In recent times I have felt as though I am held in some perpetual limbo, both physically and spiritually. All the things I have tried to do have lead to moments of not knowing which way to turn for the best and the stresses that have accompanied such decision making have on occasions dragged out for months, because I had convinced myself of not knowing which way to turn.
All divinations done for myself in any of these situations has always garnered the Two of Swords (or a card of a similar meaning) presenting me with the base knowledge that deep down I know what I have to do. But even so, I eventually move forward and before long come crashing back down at the foot of that blindfolded lady with her crossed swords; or more accurately thanks to the below image – to the Lady Hekate and Her burning brands.
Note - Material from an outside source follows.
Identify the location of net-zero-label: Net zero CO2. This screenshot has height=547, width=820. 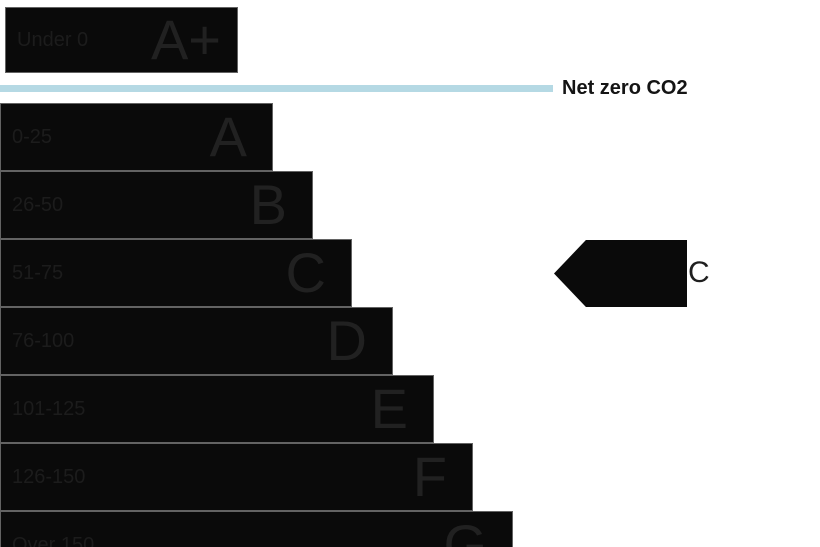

I am stuck. Lost in the void between courses. Adrift in my own darkness. Numb save for anger and frustration. There is no up, no down; no forward, no back. Confusion reigns supreme. Though I’ve been here before numerous times in the last ten years of my life, this is by far the darkest and most bleak of times and I see no way out and mostly, don’t even want a way out. For the alternatives are a mixture of equally bleak or pointless because of the delusion of living in this world, being nothing but a slave to this modern age for no thanks or respite save death.
Upright or reversed, the Two of Swords seems a prevalent force in my life and no matter how truthfully I try to make decisions and live by my choices, I am broken to pieces and ground down time and time again left to silently scream into the abyss.
So how many more times must this Fool be strapped to the Wheel of Fortune only to be ground back into the dirt? Why can’t people understand why I’m so reluctant to bother getting out of the mire, when I’ll just as readily end up back in it?